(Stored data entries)
[Start of Attachment]
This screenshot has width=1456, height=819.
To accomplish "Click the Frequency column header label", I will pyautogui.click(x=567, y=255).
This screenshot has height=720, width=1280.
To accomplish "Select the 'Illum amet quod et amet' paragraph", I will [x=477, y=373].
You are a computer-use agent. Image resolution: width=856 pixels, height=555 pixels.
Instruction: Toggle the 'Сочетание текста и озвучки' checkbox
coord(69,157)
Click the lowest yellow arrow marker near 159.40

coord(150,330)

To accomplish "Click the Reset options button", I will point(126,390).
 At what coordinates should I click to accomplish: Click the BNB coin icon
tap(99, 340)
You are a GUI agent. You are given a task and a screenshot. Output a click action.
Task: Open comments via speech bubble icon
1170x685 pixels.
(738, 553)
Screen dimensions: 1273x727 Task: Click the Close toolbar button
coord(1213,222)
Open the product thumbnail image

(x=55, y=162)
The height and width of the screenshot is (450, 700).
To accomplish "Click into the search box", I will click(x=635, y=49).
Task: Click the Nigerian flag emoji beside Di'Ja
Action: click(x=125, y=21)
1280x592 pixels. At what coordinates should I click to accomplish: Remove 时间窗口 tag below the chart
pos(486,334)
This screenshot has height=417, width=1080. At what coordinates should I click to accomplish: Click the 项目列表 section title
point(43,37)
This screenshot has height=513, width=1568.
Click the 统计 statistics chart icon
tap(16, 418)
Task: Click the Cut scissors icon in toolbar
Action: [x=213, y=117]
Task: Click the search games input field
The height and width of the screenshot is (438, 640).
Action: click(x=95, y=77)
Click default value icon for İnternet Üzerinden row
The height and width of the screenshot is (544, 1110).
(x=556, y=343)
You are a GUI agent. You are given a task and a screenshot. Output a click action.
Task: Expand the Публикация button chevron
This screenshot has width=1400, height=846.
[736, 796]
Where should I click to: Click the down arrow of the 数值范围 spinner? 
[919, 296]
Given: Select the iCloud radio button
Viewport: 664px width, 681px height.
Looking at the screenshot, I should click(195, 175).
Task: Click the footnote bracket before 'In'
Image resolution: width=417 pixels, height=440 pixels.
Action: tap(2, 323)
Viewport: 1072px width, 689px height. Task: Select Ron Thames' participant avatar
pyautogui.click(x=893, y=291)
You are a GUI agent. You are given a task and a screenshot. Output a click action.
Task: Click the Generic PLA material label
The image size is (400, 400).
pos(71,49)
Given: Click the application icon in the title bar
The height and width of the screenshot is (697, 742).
[End of Attachment]
### PROMPT
The entire set of records should be returned exactly.

### WRITTEN REPLY
This screenshot has width=1456, height=819.
To accomplish "Click the Frequency column header label", I will pyautogui.click(x=567, y=255).
This screenshot has height=720, width=1280.
To accomplish "Select the 'Illum amet quod et amet' paragraph", I will [x=477, y=373].
You are a computer-use agent. Image resolution: width=856 pixels, height=555 pixels.
Instruction: Toggle the 'Сочетание текста и озвучки' checkbox
coord(69,157)
Click the lowest yellow arrow marker near 159.40

coord(150,330)

To accomplish "Click the Reset options button", I will point(126,390).
 At what coordinates should I click to accomplish: Click the BNB coin icon
tap(99, 340)
You are a GUI agent. You are given a task and a screenshot. Output a click action.
Task: Open comments via speech bubble icon
1170x685 pixels.
(738, 553)
Screen dimensions: 1273x727 Task: Click the Close toolbar button
coord(1213,222)
Open the product thumbnail image

(x=55, y=162)
The height and width of the screenshot is (450, 700).
To accomplish "Click into the search box", I will click(x=635, y=49).
Task: Click the Nigerian flag emoji beside Di'Ja
Action: click(x=125, y=21)
1280x592 pixels. At what coordinates should I click to accomplish: Remove 时间窗口 tag below the chart
pos(486,334)
This screenshot has height=417, width=1080. At what coordinates should I click to accomplish: Click the 项目列表 section title
point(43,37)
This screenshot has height=513, width=1568.
Click the 统计 statistics chart icon
tap(16, 418)
Task: Click the Cut scissors icon in toolbar
Action: [x=213, y=117]
Task: Click the search games input field
The height and width of the screenshot is (438, 640).
Action: click(x=95, y=77)
Click default value icon for İnternet Üzerinden row
The height and width of the screenshot is (544, 1110).
(x=556, y=343)
You are a GUI agent. You are given a task and a screenshot. Output a click action.
Task: Expand the Публикация button chevron
This screenshot has width=1400, height=846.
[736, 796]
Where should I click to: Click the down arrow of the 数值范围 spinner? 
[919, 296]
Given: Select the iCloud radio button
Viewport: 664px width, 681px height.
Looking at the screenshot, I should click(195, 175).
Task: Click the footnote bracket before 'In'
Image resolution: width=417 pixels, height=440 pixels.
Action: tap(2, 323)
Viewport: 1072px width, 689px height. Task: Select Ron Thames' participant avatar
pyautogui.click(x=893, y=291)
You are a GUI agent. You are given a task and a screenshot. Output a click action.
Task: Click the Generic PLA material label
The image size is (400, 400).
pos(71,49)
Given: Click the application icon in the title bar
The height and width of the screenshot is (697, 742).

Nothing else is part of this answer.